» To do:
1 > Rewrite the paragraph in the KnowledgeTree documentation that begins "Checks:" as a bulleted list.
2 > In the KnowledgeTree documentation, list every comment heading that labels a query in the Neo4j Cypher Testing section.
3 > Please output the part of the KnowledgeTree documentation starting at "cypher-shell -u neo4j" and ending at "MATCH (n:ContextItem)".

» Text shown:
▼

Manual Testing with JWT:

cd hivematrix-helm
source pyenv/bin/activate

# Generate test token
TOKEN=$(python create_test_token.py 2>/dev/null)

# Test search
curl -H "Authorization: Bearer $TOKEN" \
  "http://localhost:5020/api/search?query=email"

# Test browse
curl -H "Authorization: Bearer $TOKEN" \
  "http://localhost:5020/api/browse?path=/IT%20Documentation"

# Test create node
curl -X POST \
  -H "Authorization: Bearer $TOKEN" \
  -H "Content-Type: application/json" \
  -d '{"parent_id":"root","name":"Test Folder","is_folder":true}' \
  http://localhost:5020/api/node

# Test get context
curl -H "Authorization: Bearer $TOKEN" \
  http://localhost:5020/api/context/some-node-id

Neo4j Cypher Testing:

cypher-shell -u neo4j -p your-password

# List all folders
MATCH (n:ContextItem {is_folder: true})
RETURN n.name, n.id
LIMIT 20;

# Find path to a node
MATCH p = (:ContextItem {id: 'root'})-[:PARENT_OF*..]->(target {name: 'Contact.md'})
RETURN [n IN nodes(p) | n.name];

# Count articles vs folders
MATCH (n:ContextItem)
RETURN n.is_folder, count(n);

# Find all attached folders
MATCH (n:ContextItem {is_attached: true})
RETURN n.name, n.id;


Monitoring & Logging

Health Check

Endpoint: GET /health

Checks: - Neo4j database connectivity - Disk space availability - Core service availability - Codex service availability

Response (200 - Healthy):

{
  "status": "healthy",
  "timestamp": "2024-11-22T10:30:00Z",
  "service": "knowledgetree",
  "checks": {
    "neo4j": {
      "status": "healthy",
      "message": "Connected to Neo4j"
    },
    "disk": {
      "status": "healthy",
      "usage_percent": 45.2,
      "available_gb": 120.5
    },
    "dependencies": {
      "core": {
        "status": "healthy",
        "response_time_ms": 15
      },
      "codex": {
        "status": "healthy",
        "response_time_ms": 23
      }
    }
  }
}

Response (503 - Unhealthy):

{
  "status": "degraded",
  "timestamp": "2024-11-22T10:30:00Z",
  "service": "knowledgetree",
  "checks": {
    "neo4j": {
      "status": "unhealthy",
      "error": "Connection refused"

▲

» Extracted material:
▼

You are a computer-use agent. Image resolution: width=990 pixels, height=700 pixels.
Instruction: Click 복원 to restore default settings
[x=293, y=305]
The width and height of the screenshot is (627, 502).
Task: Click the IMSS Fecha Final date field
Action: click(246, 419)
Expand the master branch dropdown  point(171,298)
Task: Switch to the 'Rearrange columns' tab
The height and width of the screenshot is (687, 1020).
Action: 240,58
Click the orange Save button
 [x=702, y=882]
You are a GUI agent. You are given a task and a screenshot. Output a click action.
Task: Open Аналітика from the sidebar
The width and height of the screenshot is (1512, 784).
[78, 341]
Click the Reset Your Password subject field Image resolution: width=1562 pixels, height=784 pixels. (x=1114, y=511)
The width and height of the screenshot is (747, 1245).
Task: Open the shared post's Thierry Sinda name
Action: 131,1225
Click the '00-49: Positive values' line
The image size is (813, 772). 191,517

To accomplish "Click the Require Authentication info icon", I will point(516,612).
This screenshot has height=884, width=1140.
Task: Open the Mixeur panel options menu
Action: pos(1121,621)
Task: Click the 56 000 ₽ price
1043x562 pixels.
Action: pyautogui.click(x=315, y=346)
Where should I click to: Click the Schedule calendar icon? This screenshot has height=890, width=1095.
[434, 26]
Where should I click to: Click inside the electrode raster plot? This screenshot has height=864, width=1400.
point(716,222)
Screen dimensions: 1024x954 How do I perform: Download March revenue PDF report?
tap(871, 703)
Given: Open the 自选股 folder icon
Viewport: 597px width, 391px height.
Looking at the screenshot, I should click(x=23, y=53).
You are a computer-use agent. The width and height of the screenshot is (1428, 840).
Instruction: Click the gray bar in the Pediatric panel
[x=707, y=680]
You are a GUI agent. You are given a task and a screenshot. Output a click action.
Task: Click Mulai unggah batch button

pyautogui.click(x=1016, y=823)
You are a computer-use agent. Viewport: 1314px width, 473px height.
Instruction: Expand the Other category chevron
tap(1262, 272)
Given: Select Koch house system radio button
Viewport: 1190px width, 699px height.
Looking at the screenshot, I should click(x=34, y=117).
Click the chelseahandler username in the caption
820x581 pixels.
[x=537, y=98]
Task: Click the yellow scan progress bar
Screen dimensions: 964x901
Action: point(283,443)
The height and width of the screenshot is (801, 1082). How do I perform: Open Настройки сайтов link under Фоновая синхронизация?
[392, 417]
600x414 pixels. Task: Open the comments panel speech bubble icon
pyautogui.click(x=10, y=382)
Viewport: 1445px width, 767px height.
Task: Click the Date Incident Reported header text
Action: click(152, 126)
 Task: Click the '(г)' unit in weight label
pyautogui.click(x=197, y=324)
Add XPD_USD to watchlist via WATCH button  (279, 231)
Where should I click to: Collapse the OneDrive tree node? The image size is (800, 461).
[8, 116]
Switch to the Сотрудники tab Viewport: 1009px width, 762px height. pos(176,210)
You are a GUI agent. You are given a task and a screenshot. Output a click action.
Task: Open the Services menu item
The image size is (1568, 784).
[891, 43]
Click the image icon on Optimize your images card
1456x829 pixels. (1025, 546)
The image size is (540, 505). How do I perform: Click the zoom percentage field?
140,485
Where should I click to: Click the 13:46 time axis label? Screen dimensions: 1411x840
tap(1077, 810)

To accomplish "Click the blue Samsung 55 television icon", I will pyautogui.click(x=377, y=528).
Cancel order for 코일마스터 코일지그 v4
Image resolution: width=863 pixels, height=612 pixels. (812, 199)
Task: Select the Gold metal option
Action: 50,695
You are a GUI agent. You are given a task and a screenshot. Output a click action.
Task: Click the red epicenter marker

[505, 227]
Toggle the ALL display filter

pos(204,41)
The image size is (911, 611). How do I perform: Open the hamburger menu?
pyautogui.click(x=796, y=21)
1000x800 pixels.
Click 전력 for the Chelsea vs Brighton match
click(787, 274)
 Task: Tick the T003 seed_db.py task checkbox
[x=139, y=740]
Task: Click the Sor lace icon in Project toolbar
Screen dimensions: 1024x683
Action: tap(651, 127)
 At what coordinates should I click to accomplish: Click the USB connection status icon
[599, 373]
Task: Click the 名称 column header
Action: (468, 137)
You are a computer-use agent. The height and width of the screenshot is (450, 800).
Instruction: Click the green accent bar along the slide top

▲

» Task-by-task outputs:
1 >
The health check verifies:
- Neo4j database connectivity
- Disk space availability
- Core service availability
- Codex service availability

2 >
- List all folders
- Find path to a node
- Count articles vs folders
- Find all attached folders

3 >
cypher-shell -u neo4j -p your-password

# List all folders
MATCH (n:ContextItem {is_folder: true})
RETURN n.name, n.id
LIMIT 20;

# Find path to a node
MATCH p = (:ContextItem {id: 'root'})-[:PARENT_OF*..]->(target {name: 'Contact.md'})
RETURN [n IN nodes(p) | n.name];

# Count articles vs folders
MATCH (n:ContextItem)